| Extracted text |
Financial markets seem to have taken the vote as the final word on Britain's relationship with the EU, cutting an eye-popping 10 percent off the pound's value.

But what if, when the dust clears, the vote to leave isn't really that final or dramatic?

"The EU is a bit like the Hotel California in the Eagles song," said Tim Oliver, a fellow at the London School of Economics' IDEAS foreign policy think tank. "You can check out anytime but you never really leave."

Much of the uncertainty stems from the ambiguity about what a British exit, or Brexit, really means.

Abandoning Europe could mean anything from a sweeping withdrawal from EU institutions to more limited opt-outs which could leave major pillars of European integration, such as free movement of labour, untouched.

"'Leave' could mean a million different things," Oliver said, giving Britain's political establishment considerable scope to loiter in Europe's lobby as euroskeptics argue over where the exits are.

Some believe Britain is likely to end up more-or-less where it started.

Britain, like other nations roiled by euroskeptic revolts, will simply "negotiate a new agreement, nearly identical to the old one, disguise it in opaque language and ratify it", Princeton University politics professor Andrew Moravcsik predicted ahead of the referendum."The public, essentially ignorant about Europe, always goes along."

Moravcsik has a point; repackaged deals have helped bail out the European project before.

After Irish voters rejected EU reforms in 2008, politicians in Dublin won modest concessions from their European counterparts and ran the vote again the following year, this time with a positive outcome.

Similar EU referendum do-overs turned an Irish "No" into a "Yes" in 2002 and helped secured a Danish "Ja" in 1993.

| Data |
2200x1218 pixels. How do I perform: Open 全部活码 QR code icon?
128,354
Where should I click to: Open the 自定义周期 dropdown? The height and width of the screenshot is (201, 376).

| Challenge A |
In the article on the Brexit vote, what did Dublin politicians do after Irish voters rejected EU reforms in 2008?
| Challenge B |
Extend the article on the Brexit vote by writing what comes after its final sentence.

| Response A |
They won modest concessions from their European counterparts and ran the vote again the following year, this time with a positive outcome.

| Response B |
But even those who say a second referendum is possible acknowledge that would not be so easy in the British case.

"That's a long way down the road and it may never happen," said Gavin Barrett, an expert on European constitutional law at University College Dublin.

The path to a second referendum in Britain is far narrower, in part because ─ unlike in Ireland ─ the political establishment is split over Europe.

If leading euroskeptic Boris Johnson takes the reins of the ruling Conservative Party ─ as now seems possible ─ the prospect of a final vote will fade further still.

Alan Renwick, the deputy director of the Constitution Unit at University College London, said a do-over would only be plausible "if a party wins the 2020 election on a platform of having a second referendum and trying to go back in".

That seems unlikely given the current political alignment, but he said nothing is completely out of the question when it comes to a potential Brexit.

"You have so many possible long-shot scenarios," he said. "If you add up the probabilities of all of them, you end up with a significant chance of something surprising happening, whatever that might be."